- [Task requirements] Would you copy out exactly the lines of the listing below, beginning with the one that contains "Task: Click the green zoom button" and ending with the last?
*** Provided records Section Begins ***
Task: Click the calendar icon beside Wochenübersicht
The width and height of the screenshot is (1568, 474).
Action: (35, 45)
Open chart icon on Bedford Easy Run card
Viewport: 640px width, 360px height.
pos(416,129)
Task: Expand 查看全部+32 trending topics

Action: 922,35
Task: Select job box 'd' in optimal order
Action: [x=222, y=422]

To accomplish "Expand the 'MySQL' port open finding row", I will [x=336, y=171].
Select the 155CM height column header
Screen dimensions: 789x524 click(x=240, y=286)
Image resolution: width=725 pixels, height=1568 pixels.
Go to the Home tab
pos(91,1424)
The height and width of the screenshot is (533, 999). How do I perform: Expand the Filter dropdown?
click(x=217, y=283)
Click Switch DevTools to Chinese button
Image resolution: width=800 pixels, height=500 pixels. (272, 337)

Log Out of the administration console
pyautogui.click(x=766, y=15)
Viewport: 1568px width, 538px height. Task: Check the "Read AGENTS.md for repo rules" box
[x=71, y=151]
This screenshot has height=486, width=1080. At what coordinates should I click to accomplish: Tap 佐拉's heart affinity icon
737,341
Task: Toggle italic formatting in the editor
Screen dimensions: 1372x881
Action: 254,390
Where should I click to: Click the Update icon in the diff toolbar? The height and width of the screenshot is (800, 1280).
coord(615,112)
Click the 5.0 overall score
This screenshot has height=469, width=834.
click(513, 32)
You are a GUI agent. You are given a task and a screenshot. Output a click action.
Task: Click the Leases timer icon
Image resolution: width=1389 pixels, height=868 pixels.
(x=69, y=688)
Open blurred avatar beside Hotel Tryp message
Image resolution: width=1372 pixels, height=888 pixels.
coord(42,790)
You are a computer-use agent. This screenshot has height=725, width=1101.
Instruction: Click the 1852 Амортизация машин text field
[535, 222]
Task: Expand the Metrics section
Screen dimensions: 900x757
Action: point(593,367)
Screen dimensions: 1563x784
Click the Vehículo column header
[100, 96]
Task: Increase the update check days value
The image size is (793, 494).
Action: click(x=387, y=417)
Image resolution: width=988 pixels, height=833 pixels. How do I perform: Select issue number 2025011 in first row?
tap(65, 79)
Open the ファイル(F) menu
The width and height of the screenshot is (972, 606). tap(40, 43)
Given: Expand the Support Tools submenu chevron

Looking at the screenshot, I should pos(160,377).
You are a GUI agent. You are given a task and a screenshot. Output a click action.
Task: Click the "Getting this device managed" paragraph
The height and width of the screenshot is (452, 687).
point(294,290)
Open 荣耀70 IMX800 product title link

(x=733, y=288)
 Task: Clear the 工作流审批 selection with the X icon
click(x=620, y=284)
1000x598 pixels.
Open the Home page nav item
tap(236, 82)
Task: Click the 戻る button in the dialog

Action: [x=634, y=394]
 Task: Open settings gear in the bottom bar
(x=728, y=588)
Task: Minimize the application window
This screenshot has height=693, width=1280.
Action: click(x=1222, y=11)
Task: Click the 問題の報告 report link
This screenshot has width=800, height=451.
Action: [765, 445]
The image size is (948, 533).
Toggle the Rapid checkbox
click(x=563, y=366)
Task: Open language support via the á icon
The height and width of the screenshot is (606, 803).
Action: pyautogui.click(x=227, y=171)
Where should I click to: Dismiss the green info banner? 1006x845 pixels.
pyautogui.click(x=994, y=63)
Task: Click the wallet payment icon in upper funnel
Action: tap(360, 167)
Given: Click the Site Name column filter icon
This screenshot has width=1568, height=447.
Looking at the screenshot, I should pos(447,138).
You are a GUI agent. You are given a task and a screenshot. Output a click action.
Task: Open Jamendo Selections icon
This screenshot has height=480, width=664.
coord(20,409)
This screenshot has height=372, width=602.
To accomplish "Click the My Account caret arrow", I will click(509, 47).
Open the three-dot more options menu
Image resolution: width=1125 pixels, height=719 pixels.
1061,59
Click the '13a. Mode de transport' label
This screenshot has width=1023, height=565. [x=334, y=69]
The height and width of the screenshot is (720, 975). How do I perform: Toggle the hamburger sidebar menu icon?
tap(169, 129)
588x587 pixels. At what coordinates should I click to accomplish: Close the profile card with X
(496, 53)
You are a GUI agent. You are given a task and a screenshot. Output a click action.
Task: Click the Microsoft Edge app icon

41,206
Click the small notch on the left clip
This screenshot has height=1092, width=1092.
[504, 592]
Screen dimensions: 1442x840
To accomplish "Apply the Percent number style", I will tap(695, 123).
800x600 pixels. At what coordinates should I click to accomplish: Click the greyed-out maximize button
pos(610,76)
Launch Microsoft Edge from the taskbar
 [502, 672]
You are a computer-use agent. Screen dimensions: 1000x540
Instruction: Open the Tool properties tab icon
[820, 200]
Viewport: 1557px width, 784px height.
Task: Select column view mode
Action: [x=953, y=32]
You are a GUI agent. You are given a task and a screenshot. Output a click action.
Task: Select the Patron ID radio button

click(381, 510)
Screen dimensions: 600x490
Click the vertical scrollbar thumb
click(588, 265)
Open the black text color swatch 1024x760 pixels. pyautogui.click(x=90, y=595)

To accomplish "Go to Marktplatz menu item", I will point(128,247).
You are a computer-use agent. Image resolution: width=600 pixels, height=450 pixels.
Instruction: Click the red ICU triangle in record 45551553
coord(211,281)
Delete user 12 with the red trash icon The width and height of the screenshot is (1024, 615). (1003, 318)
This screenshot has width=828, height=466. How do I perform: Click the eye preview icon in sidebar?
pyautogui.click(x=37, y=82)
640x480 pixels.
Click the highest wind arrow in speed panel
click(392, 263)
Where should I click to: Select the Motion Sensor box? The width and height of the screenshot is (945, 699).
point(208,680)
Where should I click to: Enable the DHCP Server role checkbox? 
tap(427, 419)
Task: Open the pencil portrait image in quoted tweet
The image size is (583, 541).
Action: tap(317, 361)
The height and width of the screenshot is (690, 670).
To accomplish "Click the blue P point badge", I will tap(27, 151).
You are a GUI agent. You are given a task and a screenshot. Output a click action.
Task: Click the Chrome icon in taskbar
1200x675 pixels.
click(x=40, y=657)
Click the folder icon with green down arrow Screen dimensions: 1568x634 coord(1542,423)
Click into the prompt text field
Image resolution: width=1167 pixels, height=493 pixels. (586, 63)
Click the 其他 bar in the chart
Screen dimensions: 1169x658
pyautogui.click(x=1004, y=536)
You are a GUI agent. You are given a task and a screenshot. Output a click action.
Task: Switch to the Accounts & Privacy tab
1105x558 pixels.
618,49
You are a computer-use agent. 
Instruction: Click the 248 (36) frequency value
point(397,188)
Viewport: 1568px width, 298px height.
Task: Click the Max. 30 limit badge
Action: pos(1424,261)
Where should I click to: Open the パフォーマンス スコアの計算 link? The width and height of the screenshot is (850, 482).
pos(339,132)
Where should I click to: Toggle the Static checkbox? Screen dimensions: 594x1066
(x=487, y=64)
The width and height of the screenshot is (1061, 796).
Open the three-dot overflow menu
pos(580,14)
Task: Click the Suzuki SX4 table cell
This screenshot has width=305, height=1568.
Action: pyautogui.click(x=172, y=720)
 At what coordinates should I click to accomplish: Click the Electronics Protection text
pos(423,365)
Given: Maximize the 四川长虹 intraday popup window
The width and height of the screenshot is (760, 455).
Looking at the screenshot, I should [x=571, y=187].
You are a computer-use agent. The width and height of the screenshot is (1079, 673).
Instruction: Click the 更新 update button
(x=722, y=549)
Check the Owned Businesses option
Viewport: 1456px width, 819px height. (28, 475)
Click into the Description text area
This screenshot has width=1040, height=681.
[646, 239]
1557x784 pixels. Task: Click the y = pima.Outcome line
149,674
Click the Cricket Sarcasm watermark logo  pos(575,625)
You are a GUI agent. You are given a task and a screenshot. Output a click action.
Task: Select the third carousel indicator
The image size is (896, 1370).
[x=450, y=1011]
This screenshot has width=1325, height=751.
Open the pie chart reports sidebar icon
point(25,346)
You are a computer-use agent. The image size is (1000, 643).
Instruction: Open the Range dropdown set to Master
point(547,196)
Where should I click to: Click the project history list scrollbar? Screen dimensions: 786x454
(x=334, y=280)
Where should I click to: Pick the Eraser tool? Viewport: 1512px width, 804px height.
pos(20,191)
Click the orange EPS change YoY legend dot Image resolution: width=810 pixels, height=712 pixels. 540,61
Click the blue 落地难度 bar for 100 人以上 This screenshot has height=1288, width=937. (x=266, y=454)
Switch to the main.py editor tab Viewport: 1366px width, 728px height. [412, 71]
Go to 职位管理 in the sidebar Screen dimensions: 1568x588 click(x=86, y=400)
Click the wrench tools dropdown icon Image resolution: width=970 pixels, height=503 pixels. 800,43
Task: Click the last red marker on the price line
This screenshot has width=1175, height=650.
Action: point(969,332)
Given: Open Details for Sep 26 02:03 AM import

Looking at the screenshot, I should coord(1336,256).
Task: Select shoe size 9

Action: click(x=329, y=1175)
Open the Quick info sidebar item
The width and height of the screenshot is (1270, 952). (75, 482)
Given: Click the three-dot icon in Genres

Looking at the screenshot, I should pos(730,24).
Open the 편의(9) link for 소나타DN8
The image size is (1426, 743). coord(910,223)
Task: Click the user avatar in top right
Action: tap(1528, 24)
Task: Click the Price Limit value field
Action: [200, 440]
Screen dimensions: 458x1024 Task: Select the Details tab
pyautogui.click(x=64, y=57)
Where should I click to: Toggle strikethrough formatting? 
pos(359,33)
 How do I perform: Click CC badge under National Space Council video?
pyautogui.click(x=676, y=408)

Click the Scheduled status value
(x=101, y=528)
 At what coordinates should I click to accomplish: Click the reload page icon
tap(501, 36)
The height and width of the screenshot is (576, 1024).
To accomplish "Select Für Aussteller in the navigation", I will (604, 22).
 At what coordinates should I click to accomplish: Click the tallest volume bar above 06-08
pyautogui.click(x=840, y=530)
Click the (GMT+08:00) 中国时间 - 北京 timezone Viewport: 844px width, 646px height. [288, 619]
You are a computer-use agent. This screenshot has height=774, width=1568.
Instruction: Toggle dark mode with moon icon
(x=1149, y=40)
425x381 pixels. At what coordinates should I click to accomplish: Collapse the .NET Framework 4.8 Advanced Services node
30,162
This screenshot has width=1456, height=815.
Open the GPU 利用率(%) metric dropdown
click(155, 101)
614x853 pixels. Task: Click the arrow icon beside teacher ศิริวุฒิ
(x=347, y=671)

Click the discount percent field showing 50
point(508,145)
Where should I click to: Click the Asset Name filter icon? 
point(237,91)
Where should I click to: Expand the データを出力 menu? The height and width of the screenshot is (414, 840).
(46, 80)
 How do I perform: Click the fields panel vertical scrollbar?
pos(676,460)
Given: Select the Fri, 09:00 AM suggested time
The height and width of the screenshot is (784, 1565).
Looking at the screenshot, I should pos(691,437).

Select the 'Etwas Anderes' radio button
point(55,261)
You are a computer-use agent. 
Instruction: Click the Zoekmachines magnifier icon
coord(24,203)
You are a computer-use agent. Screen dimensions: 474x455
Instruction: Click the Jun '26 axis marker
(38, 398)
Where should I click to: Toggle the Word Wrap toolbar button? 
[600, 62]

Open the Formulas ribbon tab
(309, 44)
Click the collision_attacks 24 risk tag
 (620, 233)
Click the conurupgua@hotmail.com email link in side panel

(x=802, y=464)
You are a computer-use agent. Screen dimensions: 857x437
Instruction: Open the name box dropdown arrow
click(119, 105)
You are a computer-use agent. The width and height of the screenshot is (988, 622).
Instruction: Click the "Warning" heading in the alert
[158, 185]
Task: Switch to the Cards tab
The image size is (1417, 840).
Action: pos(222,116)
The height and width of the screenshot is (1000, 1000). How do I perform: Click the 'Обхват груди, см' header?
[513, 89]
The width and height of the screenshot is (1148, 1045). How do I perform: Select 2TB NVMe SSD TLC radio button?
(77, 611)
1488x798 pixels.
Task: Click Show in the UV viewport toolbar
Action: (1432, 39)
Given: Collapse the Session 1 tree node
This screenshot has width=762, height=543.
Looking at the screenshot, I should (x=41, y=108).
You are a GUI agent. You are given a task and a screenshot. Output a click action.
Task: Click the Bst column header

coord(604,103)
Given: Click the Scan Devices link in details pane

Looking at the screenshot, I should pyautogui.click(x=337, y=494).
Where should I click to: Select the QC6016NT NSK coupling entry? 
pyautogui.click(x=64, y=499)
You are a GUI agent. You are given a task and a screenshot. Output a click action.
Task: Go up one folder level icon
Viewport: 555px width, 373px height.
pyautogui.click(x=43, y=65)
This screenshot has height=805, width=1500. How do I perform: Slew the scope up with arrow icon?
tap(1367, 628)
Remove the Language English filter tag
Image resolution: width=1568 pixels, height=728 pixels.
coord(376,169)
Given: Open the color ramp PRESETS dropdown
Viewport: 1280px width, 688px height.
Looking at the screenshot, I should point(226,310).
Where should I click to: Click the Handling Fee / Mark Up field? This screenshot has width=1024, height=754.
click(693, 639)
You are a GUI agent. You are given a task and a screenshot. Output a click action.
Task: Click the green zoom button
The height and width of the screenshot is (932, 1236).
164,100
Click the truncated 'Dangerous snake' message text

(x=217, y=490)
*** Provided records Section Ends ***
- [Response below]
Task: Click the green zoom button
The height and width of the screenshot is (932, 1236).
164,100
Click the truncated 'Dangerous snake' message text

(x=217, y=490)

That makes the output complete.